Copy every line from the data below in which the string "computer" can be found.

(Stored records)
——————
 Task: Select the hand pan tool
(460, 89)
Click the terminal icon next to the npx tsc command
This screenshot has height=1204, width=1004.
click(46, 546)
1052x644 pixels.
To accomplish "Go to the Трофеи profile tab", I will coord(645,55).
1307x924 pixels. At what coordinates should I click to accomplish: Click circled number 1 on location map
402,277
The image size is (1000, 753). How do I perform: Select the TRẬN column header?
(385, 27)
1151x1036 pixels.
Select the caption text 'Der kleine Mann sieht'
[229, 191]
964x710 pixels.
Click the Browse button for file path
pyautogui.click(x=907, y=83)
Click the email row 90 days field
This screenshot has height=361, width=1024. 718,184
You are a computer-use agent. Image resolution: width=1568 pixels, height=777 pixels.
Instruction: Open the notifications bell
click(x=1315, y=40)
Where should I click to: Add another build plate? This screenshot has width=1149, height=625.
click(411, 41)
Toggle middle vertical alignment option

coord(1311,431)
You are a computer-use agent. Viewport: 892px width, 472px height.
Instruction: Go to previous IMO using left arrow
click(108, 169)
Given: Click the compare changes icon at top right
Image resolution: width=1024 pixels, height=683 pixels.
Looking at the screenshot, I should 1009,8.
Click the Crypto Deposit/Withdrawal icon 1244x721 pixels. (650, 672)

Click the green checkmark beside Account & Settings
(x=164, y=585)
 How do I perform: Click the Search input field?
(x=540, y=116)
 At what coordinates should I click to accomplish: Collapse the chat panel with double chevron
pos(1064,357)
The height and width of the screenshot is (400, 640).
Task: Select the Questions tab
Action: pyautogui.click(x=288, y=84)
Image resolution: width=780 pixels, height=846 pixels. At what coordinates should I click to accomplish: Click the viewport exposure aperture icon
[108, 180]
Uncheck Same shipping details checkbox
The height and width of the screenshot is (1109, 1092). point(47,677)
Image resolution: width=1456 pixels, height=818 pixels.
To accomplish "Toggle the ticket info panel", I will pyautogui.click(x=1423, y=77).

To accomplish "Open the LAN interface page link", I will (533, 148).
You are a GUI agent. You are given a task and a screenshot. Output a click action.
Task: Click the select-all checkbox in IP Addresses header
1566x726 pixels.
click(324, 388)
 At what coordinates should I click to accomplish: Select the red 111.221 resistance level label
——————
→ **RESPONSE FOR THIS EXERCISE**:
You are a computer-use agent. Image resolution: width=1568 pixels, height=777 pixels.
You are a computer-use agent. Viewport: 892px width, 472px height.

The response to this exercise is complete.